** Document text **
#####
Basehor’s Courtney competes against nation’s best jumper
LAWRENCE — Bobby Courtney has seen the best, that much is certain.
The Basehor-Linwood senior competed in his first Kansas Relays on Friday at Memorial Stadium. Although he wasn’t satisfied with his overall performance, the high jumper came away from the experience knowing full well that he will not see better competition at any other point this season.
Among the jumpers in the field was two-time defending Relays champion and 2009 high school national champion James White of Grandview (Mo.).
“Just seeing that competition can help you,” Courtney said. “Seeing how people that go seven feet like he did; seeing how they prepare and how they go about it with their form and everything, that can help you a lot.”
White won the 2008 title with a clearance of 7 feet. He became the first jumper since 1995 to reach the 7-foot barrier at the Relays when Jason Archibald of Garden City set the previous meet record of 7-3. In 2009 he broke the meet record with a clearance of 7-3 1/4. It was the top high school jump in the nation until White cleared 7-5 3/4 at the Winnetonka Invitational later in the season and set the national high school high jump record.
Videos of White’s record-setting leap went viral on YouTube last spring.
Not bad for a guy who stands just 5-10 — the highest mark Courtney cleared on Friday as he tied for 20th.
“That’s incredible,” Courtney said of White’s ability to elevate. “That’s something you don’t see hardly at all.”
#####
** Data to examine **
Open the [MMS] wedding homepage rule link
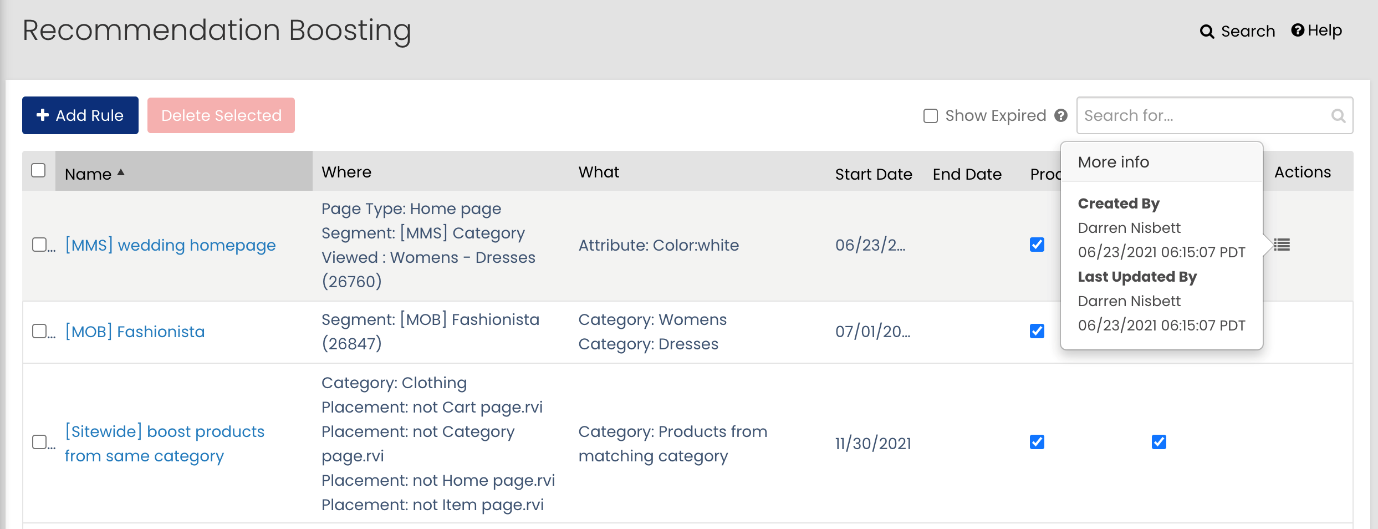 click(170, 245)
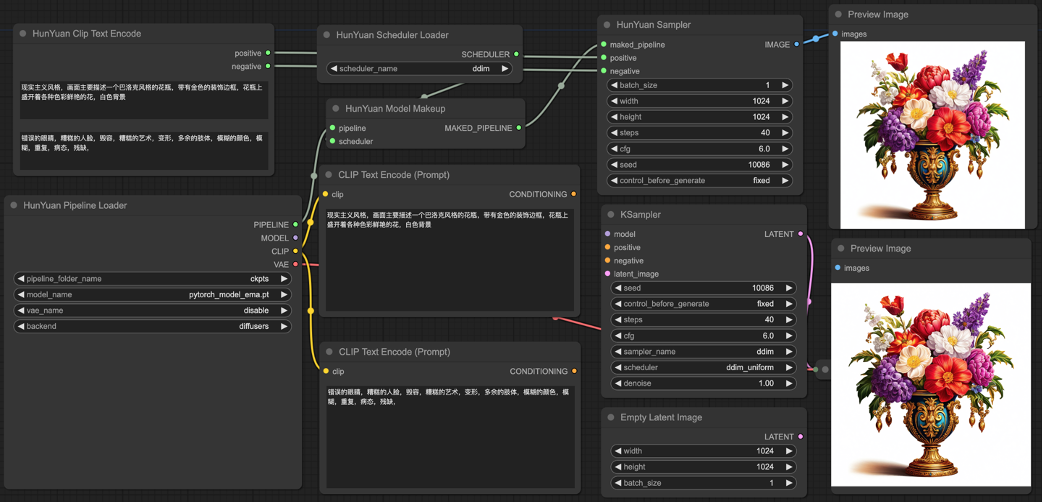Image resolution: width=1042 pixels, height=502 pixels.
Task: Toggle collapse of the Empty Latent Image node
Action: [610, 418]
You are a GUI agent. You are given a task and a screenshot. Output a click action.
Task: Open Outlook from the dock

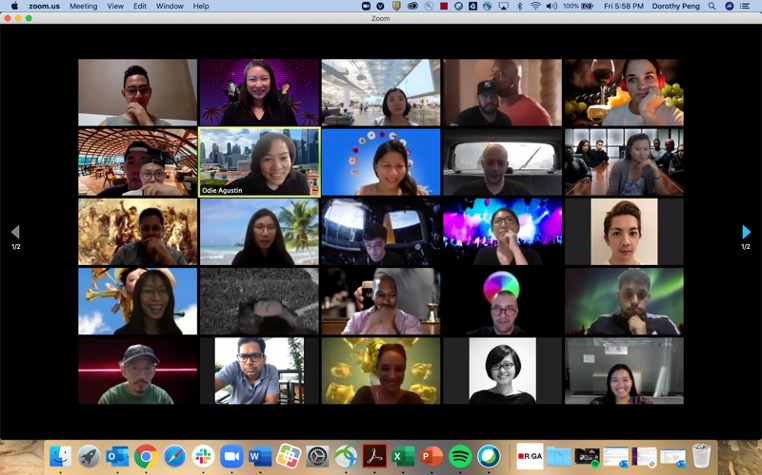click(117, 456)
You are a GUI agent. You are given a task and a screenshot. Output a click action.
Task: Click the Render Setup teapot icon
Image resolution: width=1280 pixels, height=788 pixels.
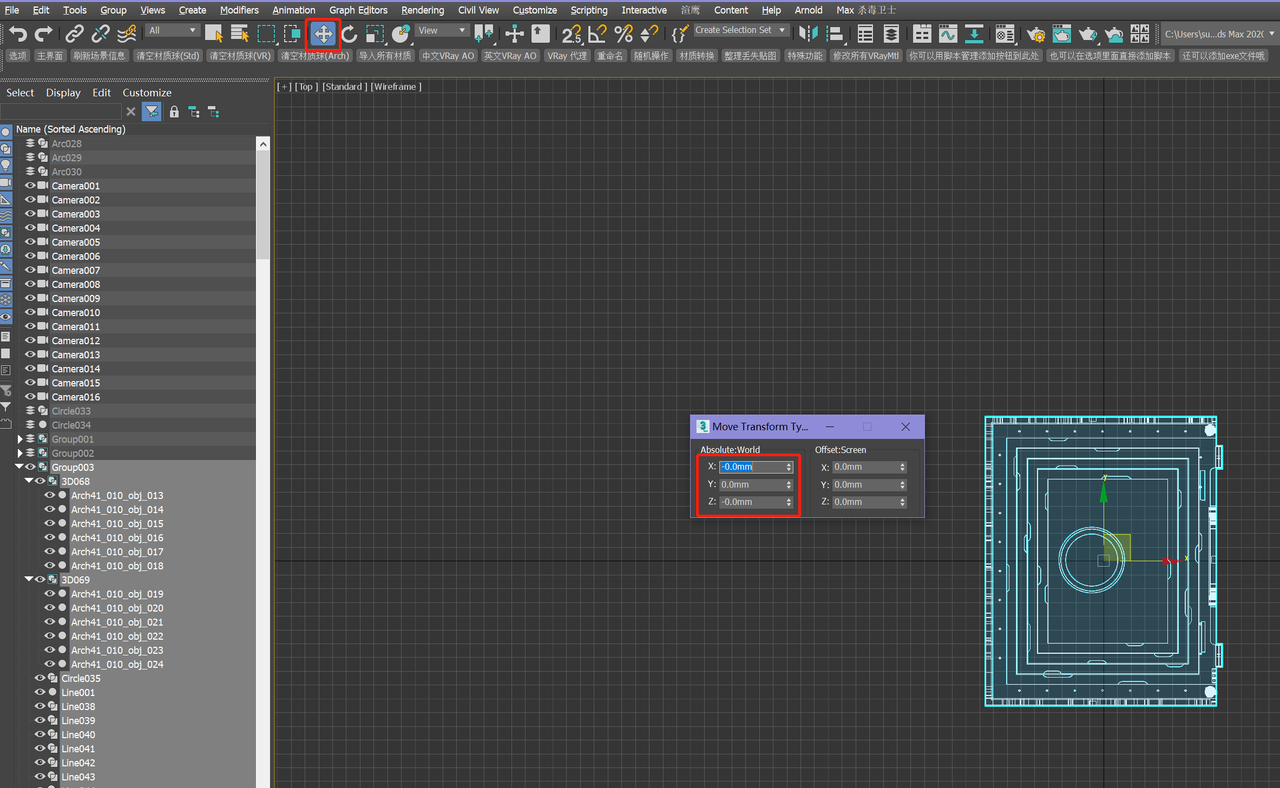[x=1036, y=34]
#####
Using the article about Bobby Courtney, answer these:
(a) In what stadium did Courtney compete in his first Kansas Relays?
(b) What school does James White represent?
(c) At which meet did White clear 7-5 3/4?
The items have no connection to the article about Bobby Courtney.

** Result of this task **
(a) Memorial Stadium
(b) Grandview (Mo.)
(c) The Winnetonka Invitational